WHAT IS NEEDED:
In which lines of the data does the string "Open" appear? Copy every one.
BEGIN DATA
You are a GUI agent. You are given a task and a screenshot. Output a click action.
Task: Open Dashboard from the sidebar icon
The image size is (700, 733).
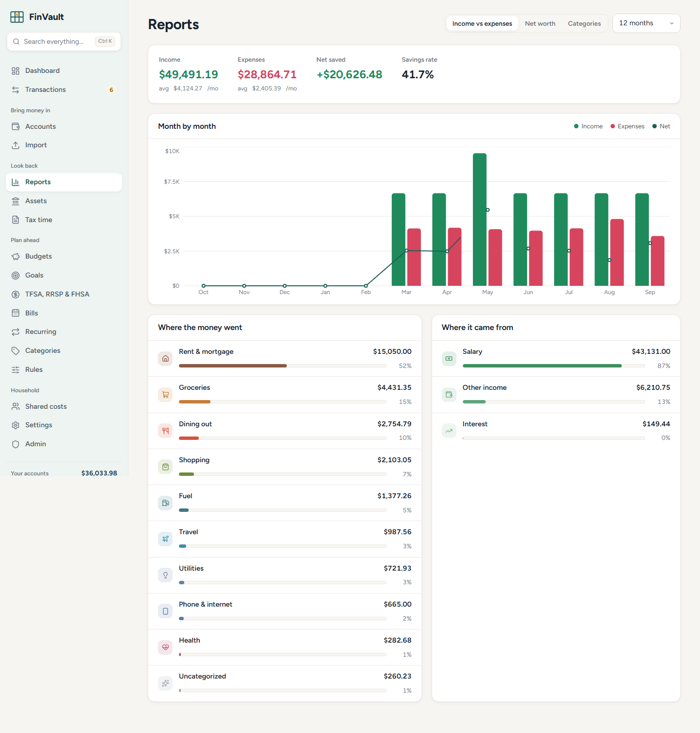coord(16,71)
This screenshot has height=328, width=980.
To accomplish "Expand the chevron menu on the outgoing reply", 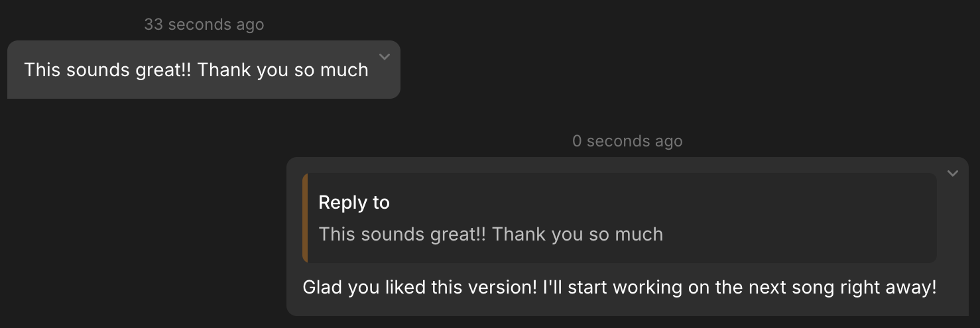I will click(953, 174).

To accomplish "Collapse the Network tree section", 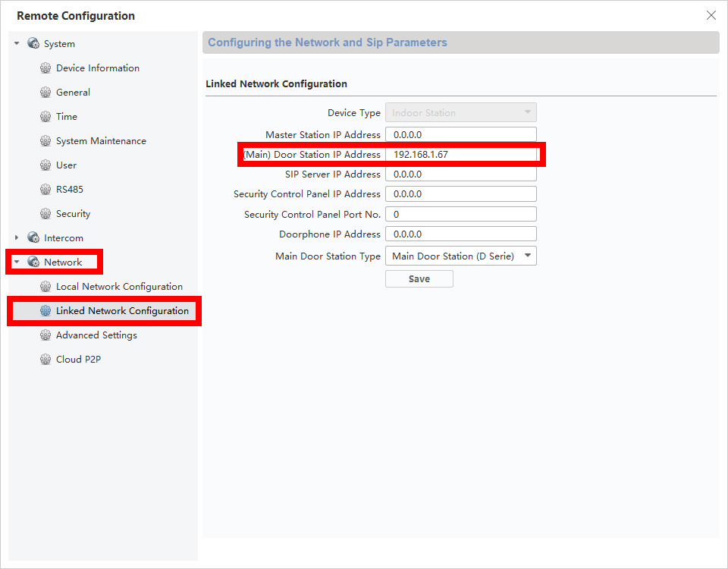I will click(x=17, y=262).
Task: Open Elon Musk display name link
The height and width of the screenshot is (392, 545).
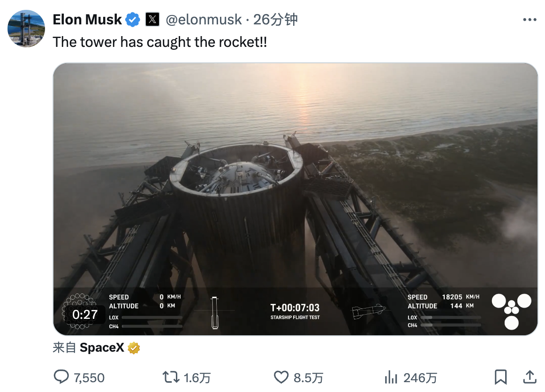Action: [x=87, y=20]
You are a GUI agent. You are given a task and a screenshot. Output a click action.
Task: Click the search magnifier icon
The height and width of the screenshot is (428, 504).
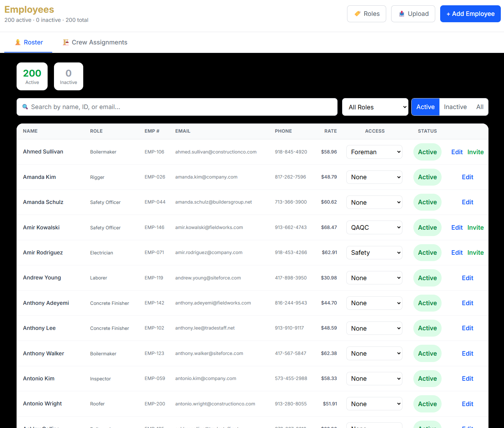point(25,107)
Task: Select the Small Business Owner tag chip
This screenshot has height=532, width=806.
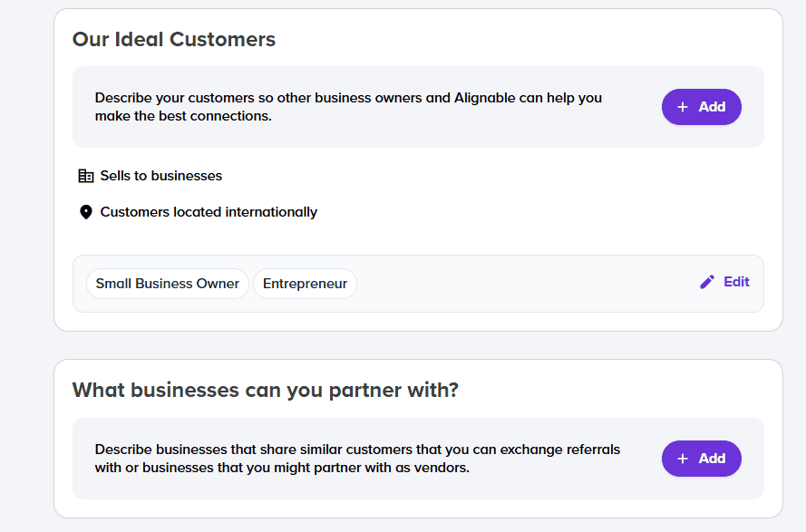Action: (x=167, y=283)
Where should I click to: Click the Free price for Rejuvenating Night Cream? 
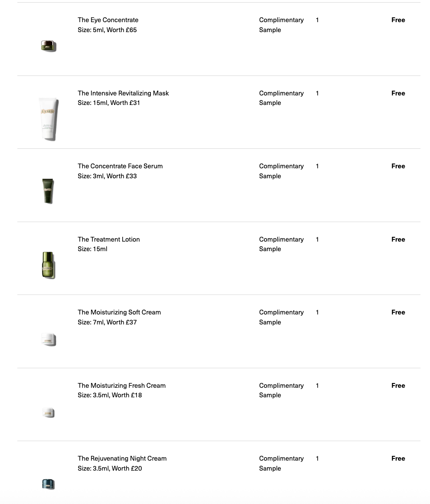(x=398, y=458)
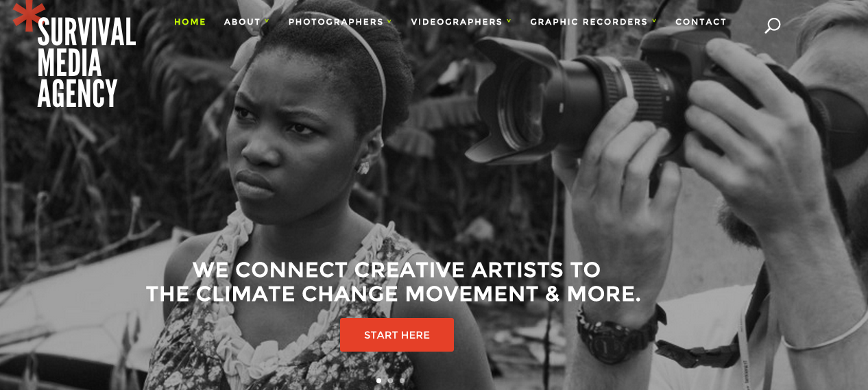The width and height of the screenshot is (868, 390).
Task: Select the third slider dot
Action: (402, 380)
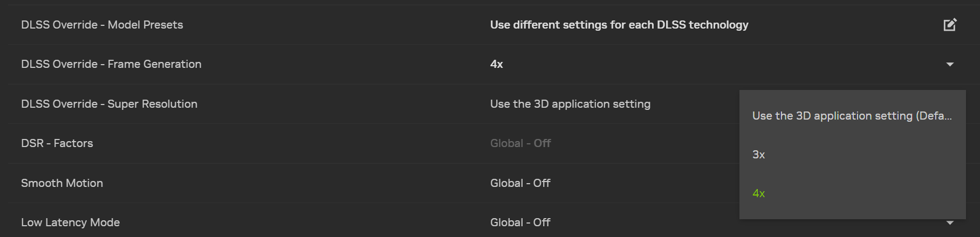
END DATA
BEGIN DATA
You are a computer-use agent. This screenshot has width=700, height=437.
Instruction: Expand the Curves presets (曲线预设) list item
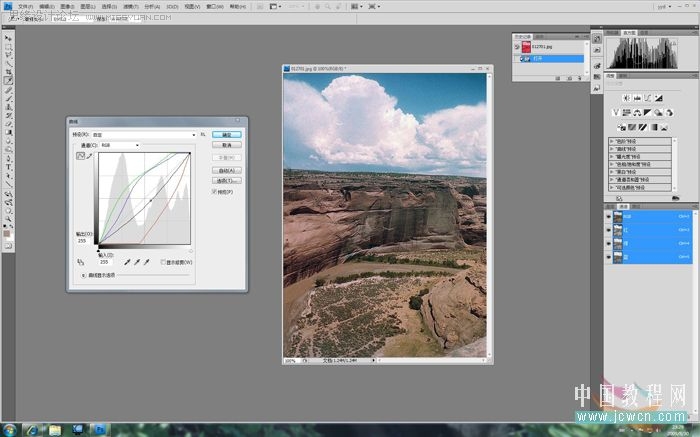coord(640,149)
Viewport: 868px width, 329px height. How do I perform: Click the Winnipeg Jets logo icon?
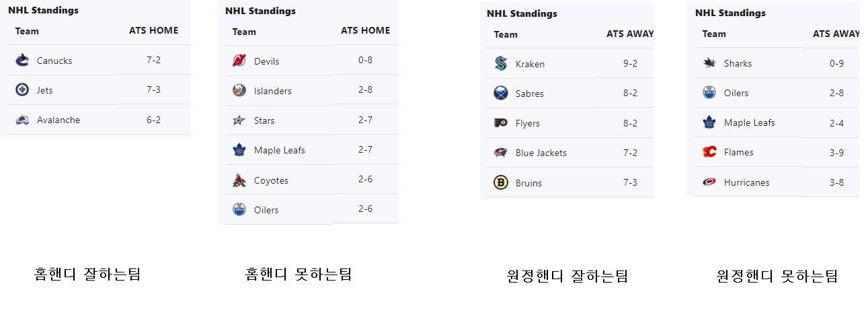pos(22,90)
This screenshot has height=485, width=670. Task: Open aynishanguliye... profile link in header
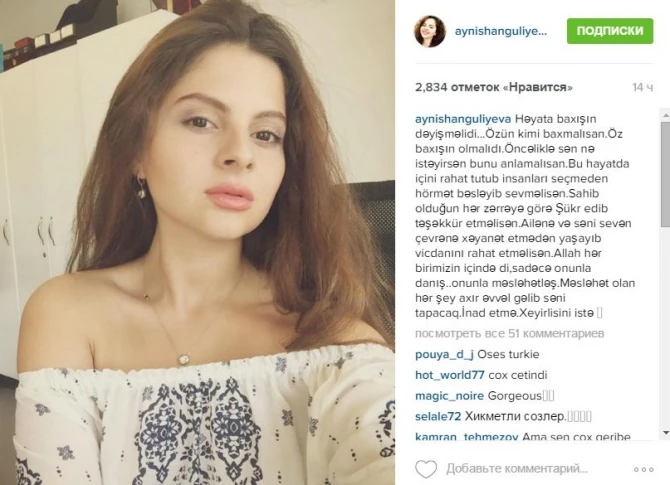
END DATA
EXERCISE RESPONSE:
Task: Open Dashboard from the sidebar icon
Task: Open Elon Musk display name link
This screenshot has height=485, width=670. Task: Open aynishanguliye... profile link in header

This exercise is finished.